Could you reproduce, word for word, the lines of the records starting at the one containing "Zoom out in the 奇点//2.0 蝴蝶刀 window" and ending at the one containing "tap(355, 170)", with both of those lines included and nothing else?

● **Source material**:
——

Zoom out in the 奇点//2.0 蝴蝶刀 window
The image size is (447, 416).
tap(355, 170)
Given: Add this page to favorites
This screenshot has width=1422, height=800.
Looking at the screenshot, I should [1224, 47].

——

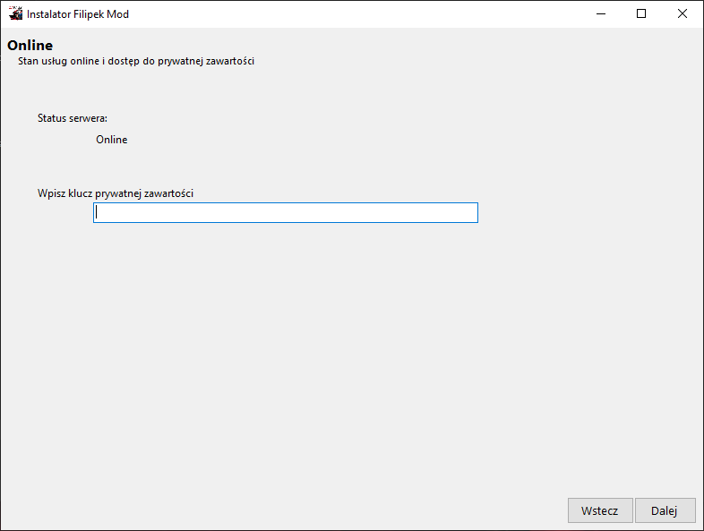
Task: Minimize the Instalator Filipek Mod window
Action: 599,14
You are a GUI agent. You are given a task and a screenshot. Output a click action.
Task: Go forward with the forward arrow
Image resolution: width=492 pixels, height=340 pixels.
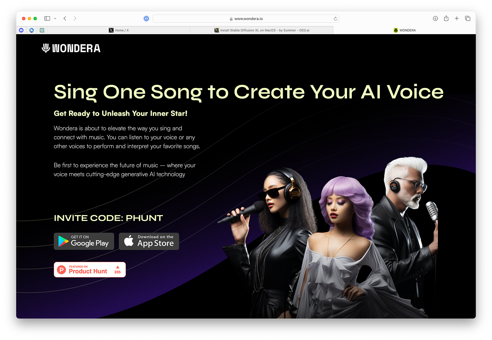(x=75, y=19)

——

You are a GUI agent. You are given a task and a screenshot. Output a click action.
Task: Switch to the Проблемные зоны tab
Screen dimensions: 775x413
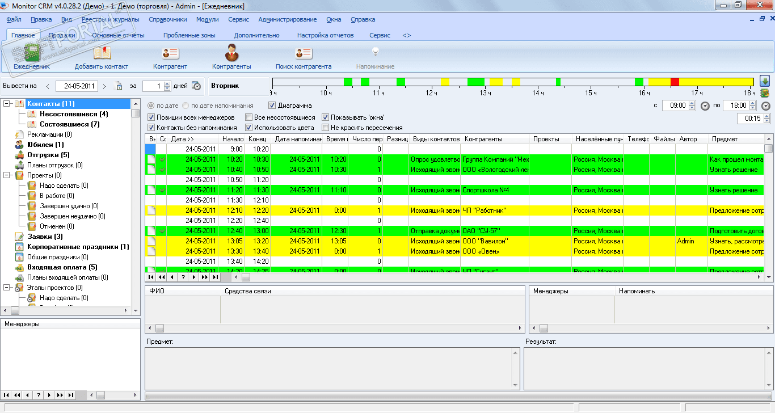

——

● **Task output**:
Zoom out in the 奇点//2.0 蝴蝶刀 window
The image size is (447, 416).
tap(355, 170)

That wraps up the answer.